I will assume that the active player does not have the option of tapping an opponent's dead hand.
With optimal play by both players the solution is that:
The game is indefinite, with no winner.
This may be shown by:
Backward induction (Ben Polack is right, this is almost always the answer!)
The current state of a Finger Game may be represented as the numbers of fingers showing on each of the four hands in some fixed order relative to the current turn, say:
$($activePlayer'sLeftHand, activePlayer'sRightHand, opponent'sLeftHand, opponent'sRightHand$)$
Thus if I am showing $(L,R) = (0,2)$ and you are showing $(L,R)=(3,1)$, then
if it is your turn to act the state would be $(3,1,0,2)$; whereas
if it is my turn to act the state would be $(0,2,3,1)$.

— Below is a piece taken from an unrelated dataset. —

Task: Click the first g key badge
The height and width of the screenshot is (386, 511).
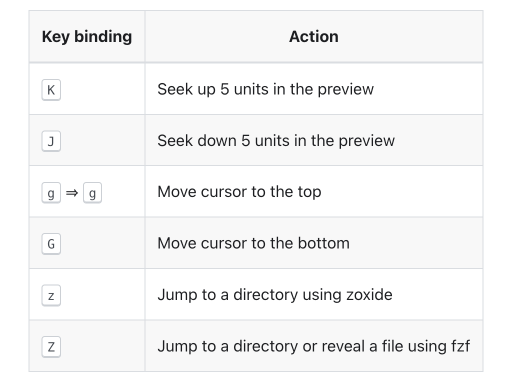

Optimal play by both players results from each player choosing an optimal action at each state reachable given optimal previous actions*. Thus, in the previous example with you to act, you would certainly choose $LR$ - to tap your left hand onto my right hand - and win.
But if were my turn to act what should I do?
I have three options: $split$, $RL$, or $RR$.
$RR$ would certainly be a blunder as it leads to $(3, 3, 0, 2)$ where you could play either $LR$ or $RR$ and win.
But what about $split$ and $RL$?
There are $5^{2^2}$ naive states the game could be in, but any of the form: $$(a,b,0,0)\lor(0,0,a,b)\ \forall\ a,b\in [0,4]$$ have already finished at some earlier point, leaving $(5^2-1)^2$ states
Now note that if the opponent has only one live hand showing $n\in[1,4]$ fingers then the current player to act cannot have two hands both showing $n$ fingers, since it would mean that the opponent previously tapped a dead hand.
This removes $2*4=8$ states:
$(1,1,0,1),(1,1,1,0),(2,2,0,2),(2,2,2,0),(3,3,0,3),(3,3,3,0),(4,4,0,4),(4,4,4,0)$
Also if the opponent has two live hands both showing $n\in[3,4]$ they could not have $split$ to get there and cannot have left the current player with two live hands both showing $n$ since it too means the opponent previously bought a dead hand back to life.
This removes another $2$ states:
$(3,3,3,3),(4,4,4,4)$
Furthermore if the opponent has two live hands both showing $n\in[3,4]$ the current player cannot have two live hands showing $n$ and $n-2$ since the only ways to reach such a state would be either the opponent having tapped a dead hand, or from one of the two states removed in the previous paragraph.
This removes a final $2*2=4$ states:
$(1,3,3,3),(3,1,3,3),(2,4,4,4),(4,2,4,4)$
So the total number of valid states is $(5^2-1)^2-8-2-4=562$
We can now work backwards to see if $(1,1,1,1)$ is a winning state, a losing state or neither as follows.
Start with three empty sets: $states$, $winningStates$, and $losingStates$;
Place all $562$ states into $states$;
Move states from $states$ into $winningStates$ if any action results in a win;
Repeatedly analyse $states$ twice:
Move states from $states$ into $losingStates$ if all actions lead to states in $winningStates$
move states from $states$ into $winningStates$ if any action leads to a state in $losingStates$
Stop when no state is moved in either pass.
- we could solve the problem at hand by also stopping if $(1,1,1,1)$ is moved.
If we do this we see that:
$(1,1,1,1)$ is not moved - it is not a winning or losing state given optimal play by both players.
We may also see things such as:
In the example with me to act neither $split$ nor $RL$ lead to a state in $winningStates$
- I could play either of them without putting you in a winning position.
* A full strategy for optimal play would provide the action (or set of actions) for any possible state.